Busy Day vs. Full Day

Busy days stress me out. Full days don’t. Twelve hours into my day, I have had one short break after school between the first shift (teaching) and the second shift (parenting). Every block of the day including lunch was scheduled for me today. But now at the end of the day, I feel good not exhausted, content not stressed. I’m not done yet, but I’m okay with that today.

As I was walking my dog, I thought about the fact that I was “busy” all day but I had none of the physical and emotional effects I usually suffer from busy days. I thought about my day and realized that while I was scheduled all day, I was not especially rushed as I moved from place to place. Every activity felt like it had purpose and meaning. Not everything was smooth sailing. In fact, some of my class plans were derailed. Some activities ran over time. I just moved through the day embracing what came next.

I am starting to think that pace and purpose are key to the distinction I feel between a full day and a busy day. To some degree, I can control these things. I can rush or I can accept that occasionally something may hold me up and make me a few minutes late. I cannot change the time, but I can control my reaction. Doing my best to hold the purpose up in the front of my mind can help me embrace the different activities I have scheduled.
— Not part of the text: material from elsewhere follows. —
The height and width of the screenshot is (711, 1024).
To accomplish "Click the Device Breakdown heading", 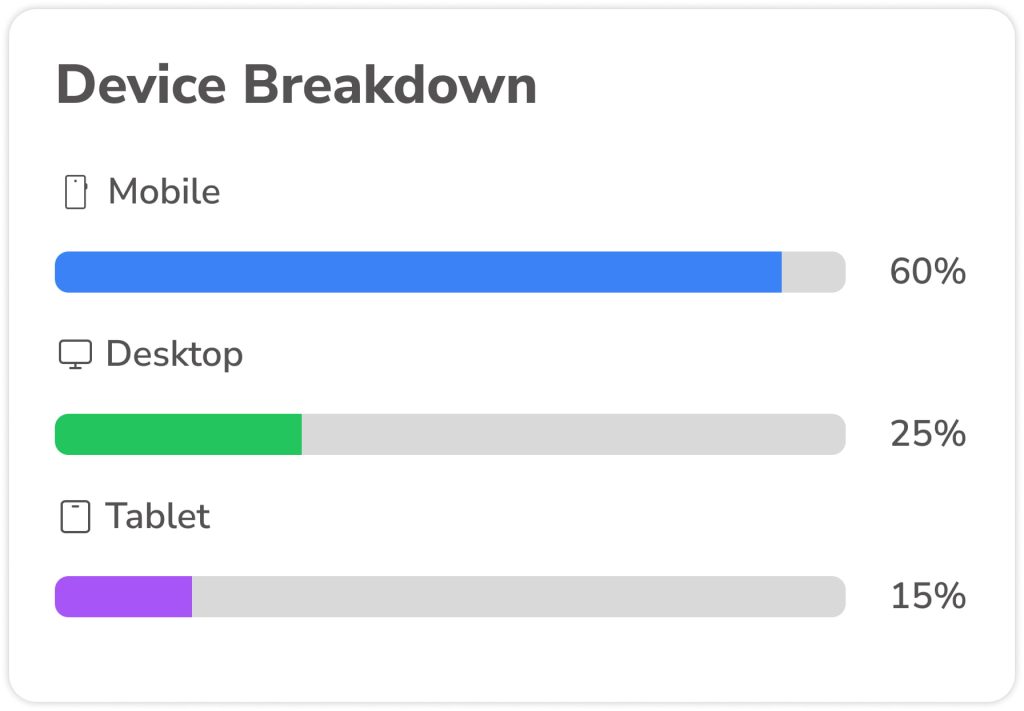I will coord(296,85).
When I feel too busy, I think I should take that as a sign to check my pace and purpose. As much as I can maximize the purpose and ease the pace, I should. My goal is to lead a less busy life, but not a less full one.

What’s Essential: Part I – Writing in History

Ottoman Empire paragraphs, globalization paragraphs, annotated bibliographies – all were on my grading agenda today. Topic sentences, accurate and detailed evidence, clear and logical paragraph development, and correct grammar remain the goal for each student. The grades I assigned are less important than the comments, since students will have a chance to revise the paragraphs; stronger bibliographies will enable better research papers. So much of my workload has become reading student writing, providing feedback, conferencing about research and writing, and rereading writing. It. Is. Exhausting.

It was all so much easier when my main focus was on content. Now that content and skills are intimately tied together in my assessments, there is so much more to attend to with each one. In my heart, I truly believe that this is the way the teaching and learning of history should be. Clear writing is evidence of clear thinking. Clear but complex thinking is evidence of understanding. Memorizing discrete bits of information is of no use if there is not meaning, context, connection. There is no magical formula I have discovered for how to do this easily. It is hard on the students, and it is hard on me. I found myself at the end of the day wondering if it is worth it.

While one can craft guidesheets and spreadsheets, and provide some structure, the students are ultimately all on their own journeys requiring personalized attention. I have set aside one class per cycle with my Modern World History students to focus on writing – Writing Workshop Day. What we do on those days varies from working on a new assignment or a specific skill to revision of previous work. Some days I have students look at the spreadsheet I use for tracking their skills to reflect on what they are doing well, not so well, and inconsistently. I end up having a lot of conversations, in person and through Google Docs.

We have been talking in our school about what we think is essential. Working with students on their historical analysis and writing feels essential. I just have to figure out how to keep up with the volume. I wish I believed in magic.